There’s money in fake dairy, too – eDairyNews
Australia |9 septiembre, 2019

Dairy | There’s money in fake dairy, too

What do you call a militant vegan? Lactose intolerant. There is a grain of truth in such barbs. Conscientious herbivores show commitment. They even drink oat milk, a substance reminiscent of wallpaper paste.

If you abstain from eating animals, why not forswear milk and cheese too?

That subcultural belief could be about to go mainstream, creating opportunities and threats for food companies. The scorching debut of faux-burger maker Beyond Meat demonstrates the interest in plant-based foods.

Shares in the US start-up have risen sixfold this year. Ordinary consumers are switching from beef patties to veggie burgers. Some would surely swap milk and cheese for palatable alternatives.

There is an environmental argument for doing so. Producing a glass of dairy milk releases almost three times the greenhouse gases of non-dairy substitutes, according to a University of Oxford study.
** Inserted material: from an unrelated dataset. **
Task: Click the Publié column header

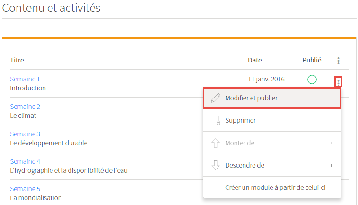Action: [312, 60]
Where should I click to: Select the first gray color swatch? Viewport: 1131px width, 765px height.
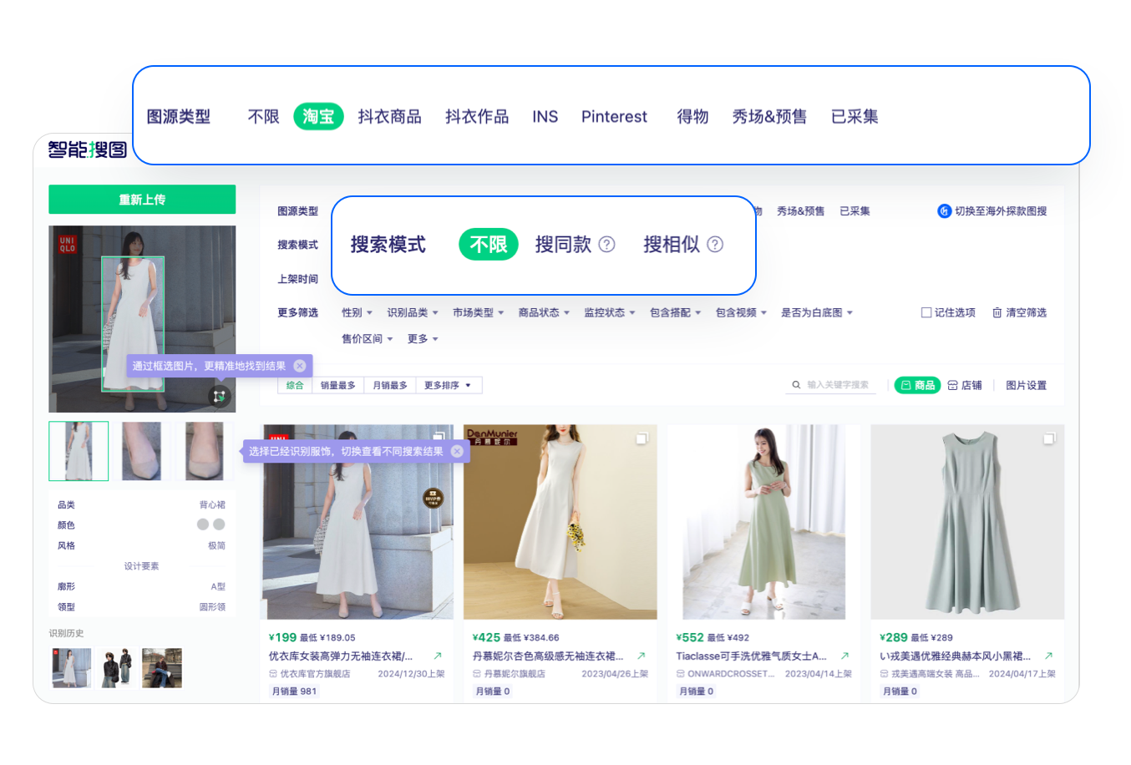point(203,524)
Cattle account for nearly a tenth of such emissions. Like sheep and other ruminants, they burp methane. That is a greenhouse gas some 28 times more potent than carbon dioxide.

But the case for shunning dairy products is not clear cut. Dairy’s carbon footprint is “very low”, closer to soy than meat, says Emmanuel Faber, boss of French multinational Danone. A predictable comment, perhaps, from the world’s largest yoghurt maker.

But Danone is also Europe’s largest plant-based food business, with ambitious plans to triple sales to €5 billion ($8 billion) by 2025.

Herds can improve the health of soil, helping it store more carbon, by trampling and grazing. Milk production is much more efficient than beef production.

Improving yields have helped reduce greenhouse gases emitted per kilogram of milk by 1 per cent a year since 2005. A food supplement devised by quoted Dutch nutrition group DSM could reduce methane emissions by 30 per cent, by suppressing the enzyme that triggers bovine burps.

Non-dairy alternatives are already the biggest category of plant-based alternatives. These are expanding fast. Venture capital is frothing into start-ups, the most innovative of which makes milk proteins from a fermentation process. Green credentials are part of their pitch.

Full-fat profits await innovators that can produce substitutes that mimic the taste of dairy as well as its appearance. But the environmental argument for alt-milk is nothing like as strong as that for alt-meat.